# SELECTED TEXT

OpenJurist

19 F3d 41 Schmidt v. Brown

19 F.3d 41

Karl SCHMIDT, Claimant-Appellant,
v.
Jesse BROWN, Secretary of Veterans Affairs, Respondent-Appellee.

No. 94-7002.

United States Court of Appeals, Federal Circuit.

Feb. 18, 1994.

NOTICE: Federal Circuit Local Rule 47.6(b) states that opinions and orders which are designated as not citable as precedent shall not be employed or cited as precedent. This does not preclude assertion of issues of claim preclusion, issue preclusion, judicial estoppel, law of the case or the like based on a decision of the Court rendered in a nonprecedential opinion or order.

Before MAYER, RADER, and SCHALL, Circuit Judges.

RADER, Circuit Judge.

DECISION

1

Karl Schmidt seeks review of the decision of the United States Court of Veterans Appeals, Vet.App. No. 92-174, affirming a 1991 Board of Veterans Appeals' refusal to reopen his claim for entitlement to an earlier effective date for the grant of service connection for schizophrenia. Because this court lacks jurisdiction, this court must dismiss.

OPINION

2

Mr. Schmidt served on active military duty from September 1976 to April 1978. During his service, he received several psychological examinations and was diagnosed with a "mixed personality disorder."

# WHAT IS BEING ASKED
According to the court opinion above, during what period did Mr. Schmidt serve on active military duty?

# RECORD EXTRACTS
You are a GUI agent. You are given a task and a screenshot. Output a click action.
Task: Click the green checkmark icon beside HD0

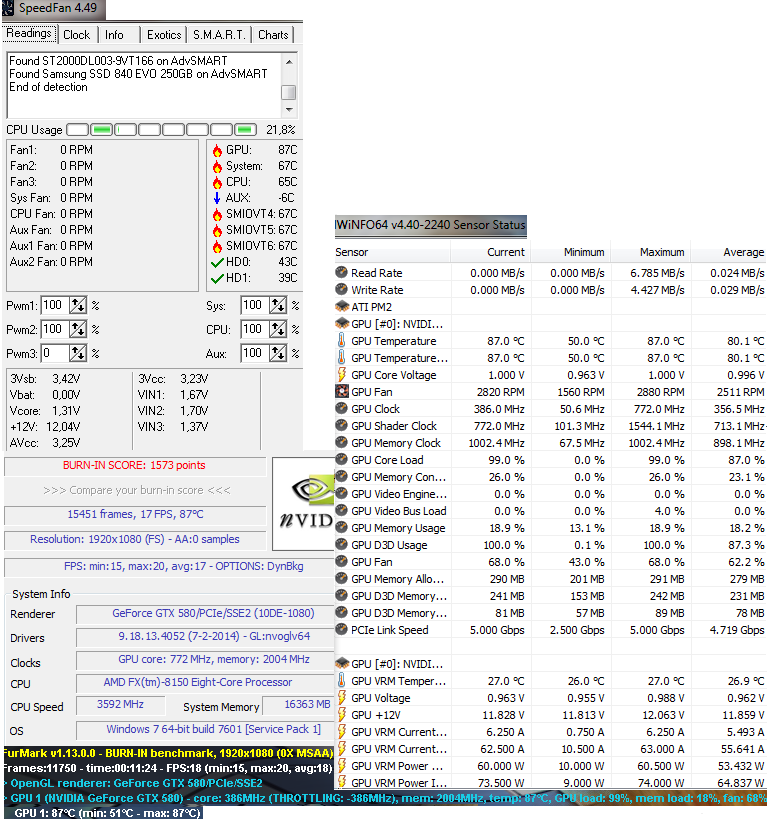click(216, 262)
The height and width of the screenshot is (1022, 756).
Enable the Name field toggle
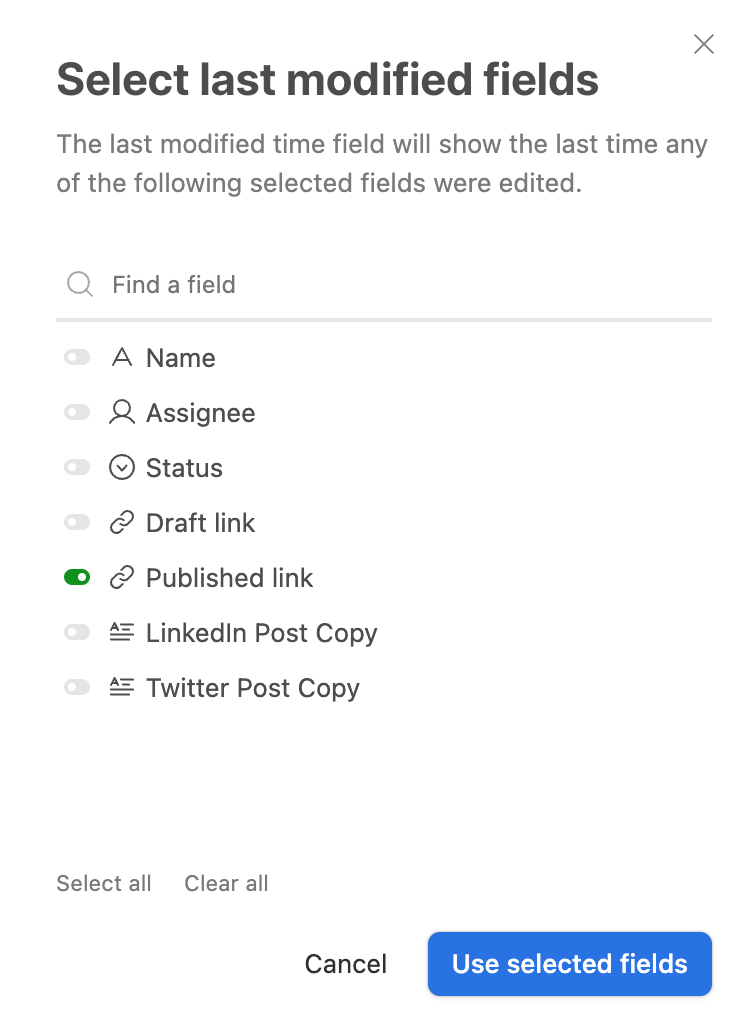[77, 357]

# TASK OUTPUT
From September 1976 to April 1978.